Exercise materials:
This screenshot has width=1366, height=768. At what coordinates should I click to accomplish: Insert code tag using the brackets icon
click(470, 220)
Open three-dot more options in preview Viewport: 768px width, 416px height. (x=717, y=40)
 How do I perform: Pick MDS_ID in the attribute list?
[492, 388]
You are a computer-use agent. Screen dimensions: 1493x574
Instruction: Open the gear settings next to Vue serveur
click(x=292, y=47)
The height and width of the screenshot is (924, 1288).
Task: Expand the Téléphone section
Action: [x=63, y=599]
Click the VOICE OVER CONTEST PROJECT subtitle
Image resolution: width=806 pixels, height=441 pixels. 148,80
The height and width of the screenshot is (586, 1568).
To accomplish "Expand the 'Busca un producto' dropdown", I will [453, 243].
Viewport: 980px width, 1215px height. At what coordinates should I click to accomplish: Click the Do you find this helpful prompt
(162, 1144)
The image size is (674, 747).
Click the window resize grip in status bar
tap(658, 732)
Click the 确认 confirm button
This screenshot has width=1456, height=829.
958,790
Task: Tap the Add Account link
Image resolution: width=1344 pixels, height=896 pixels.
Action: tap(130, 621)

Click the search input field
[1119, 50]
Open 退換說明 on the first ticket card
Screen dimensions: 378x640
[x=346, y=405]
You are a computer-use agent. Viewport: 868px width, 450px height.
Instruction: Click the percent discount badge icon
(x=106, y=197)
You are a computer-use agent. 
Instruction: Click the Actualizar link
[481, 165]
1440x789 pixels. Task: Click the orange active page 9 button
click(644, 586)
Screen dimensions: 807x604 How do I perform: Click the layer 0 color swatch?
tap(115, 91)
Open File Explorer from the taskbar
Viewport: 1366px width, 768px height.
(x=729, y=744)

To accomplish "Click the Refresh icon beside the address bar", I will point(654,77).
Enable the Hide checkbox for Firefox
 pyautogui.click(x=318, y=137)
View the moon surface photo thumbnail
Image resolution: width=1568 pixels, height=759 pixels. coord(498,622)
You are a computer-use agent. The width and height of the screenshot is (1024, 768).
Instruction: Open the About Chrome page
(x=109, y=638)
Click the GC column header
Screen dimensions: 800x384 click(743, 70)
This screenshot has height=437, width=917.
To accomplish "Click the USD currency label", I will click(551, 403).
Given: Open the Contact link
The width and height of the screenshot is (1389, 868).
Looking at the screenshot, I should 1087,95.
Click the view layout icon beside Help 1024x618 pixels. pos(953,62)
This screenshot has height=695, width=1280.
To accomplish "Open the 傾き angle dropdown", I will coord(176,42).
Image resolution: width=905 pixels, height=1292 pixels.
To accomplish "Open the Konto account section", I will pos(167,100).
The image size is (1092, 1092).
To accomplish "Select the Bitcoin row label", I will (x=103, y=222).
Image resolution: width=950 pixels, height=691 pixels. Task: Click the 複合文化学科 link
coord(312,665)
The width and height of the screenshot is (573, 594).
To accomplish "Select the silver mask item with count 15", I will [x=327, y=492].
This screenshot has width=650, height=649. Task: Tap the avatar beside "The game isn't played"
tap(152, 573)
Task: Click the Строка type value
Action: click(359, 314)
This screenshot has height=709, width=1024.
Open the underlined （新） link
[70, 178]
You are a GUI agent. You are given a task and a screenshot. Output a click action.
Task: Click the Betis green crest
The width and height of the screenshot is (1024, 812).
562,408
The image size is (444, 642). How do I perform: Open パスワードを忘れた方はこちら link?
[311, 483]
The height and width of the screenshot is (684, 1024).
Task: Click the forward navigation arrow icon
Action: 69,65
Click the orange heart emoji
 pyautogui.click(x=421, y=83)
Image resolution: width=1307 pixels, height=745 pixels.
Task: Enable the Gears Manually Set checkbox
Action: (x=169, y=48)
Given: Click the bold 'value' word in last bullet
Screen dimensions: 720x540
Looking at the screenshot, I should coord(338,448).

Exercise objective: The job here is to write out all the entries again exactly.

Output below:
This screenshot has width=1366, height=768. At what coordinates should I click to accomplish: Insert code tag using the brackets icon
click(470, 220)
Open three-dot more options in preview Viewport: 768px width, 416px height. (x=717, y=40)
 How do I perform: Pick MDS_ID in the attribute list?
[492, 388]
You are a computer-use agent. Screen dimensions: 1493x574
Instruction: Open the gear settings next to Vue serveur
click(x=292, y=47)
The height and width of the screenshot is (924, 1288).
Task: Expand the Téléphone section
Action: [x=63, y=599]
Click the VOICE OVER CONTEST PROJECT subtitle
Image resolution: width=806 pixels, height=441 pixels. 148,80
The height and width of the screenshot is (586, 1568).
To accomplish "Expand the 'Busca un producto' dropdown", I will [453, 243].
Viewport: 980px width, 1215px height. At what coordinates should I click to accomplish: Click the Do you find this helpful prompt
(162, 1144)
The image size is (674, 747).
Click the window resize grip in status bar
tap(658, 732)
Click the 确认 confirm button
This screenshot has width=1456, height=829.
958,790
Task: Tap the Add Account link
Image resolution: width=1344 pixels, height=896 pixels.
Action: tap(130, 621)

Click the search input field
[1119, 50]
Open 退換說明 on the first ticket card
Screen dimensions: 378x640
[x=346, y=405]
You are a computer-use agent. Viewport: 868px width, 450px height.
Instruction: Click the percent discount badge icon
(x=106, y=197)
You are a computer-use agent. 
Instruction: Click the Actualizar link
[481, 165]
1440x789 pixels. Task: Click the orange active page 9 button
click(644, 586)
Screen dimensions: 807x604 How do I perform: Click the layer 0 color swatch?
tap(115, 91)
Open File Explorer from the taskbar
Viewport: 1366px width, 768px height.
(x=729, y=744)

To accomplish "Click the Refresh icon beside the address bar", I will point(654,77).
Enable the Hide checkbox for Firefox
 pyautogui.click(x=318, y=137)
View the moon surface photo thumbnail
Image resolution: width=1568 pixels, height=759 pixels. coord(498,622)
You are a computer-use agent. The width and height of the screenshot is (1024, 768).
Instruction: Open the About Chrome page
(x=109, y=638)
Click the GC column header
Screen dimensions: 800x384 click(743, 70)
This screenshot has height=437, width=917.
To accomplish "Click the USD currency label", I will click(551, 403).
Given: Open the Contact link
The width and height of the screenshot is (1389, 868).
Looking at the screenshot, I should 1087,95.
Click the view layout icon beside Help 1024x618 pixels. pos(953,62)
This screenshot has height=695, width=1280.
To accomplish "Open the 傾き angle dropdown", I will coord(176,42).
Image resolution: width=905 pixels, height=1292 pixels.
To accomplish "Open the Konto account section", I will pos(167,100).
The image size is (1092, 1092).
To accomplish "Select the Bitcoin row label", I will (x=103, y=222).
Image resolution: width=950 pixels, height=691 pixels. Task: Click the 複合文化学科 link
coord(312,665)
The width and height of the screenshot is (573, 594).
To accomplish "Select the silver mask item with count 15", I will [x=327, y=492].
This screenshot has width=650, height=649. Task: Tap the avatar beside "The game isn't played"
tap(152, 573)
Task: Click the Строка type value
Action: click(359, 314)
This screenshot has height=709, width=1024.
Open the underlined （新） link
[70, 178]
You are a GUI agent. You are given a task and a screenshot. Output a click action.
Task: Click the Betis green crest
The width and height of the screenshot is (1024, 812).
562,408
The image size is (444, 642). How do I perform: Open パスワードを忘れた方はこちら link?
[311, 483]
The height and width of the screenshot is (684, 1024).
Task: Click the forward navigation arrow icon
Action: 69,65
Click the orange heart emoji
 pyautogui.click(x=421, y=83)
Image resolution: width=1307 pixels, height=745 pixels.
Task: Enable the Gears Manually Set checkbox
Action: (x=169, y=48)
Given: Click the bold 'value' word in last bullet
Screen dimensions: 720x540
Looking at the screenshot, I should coord(338,448).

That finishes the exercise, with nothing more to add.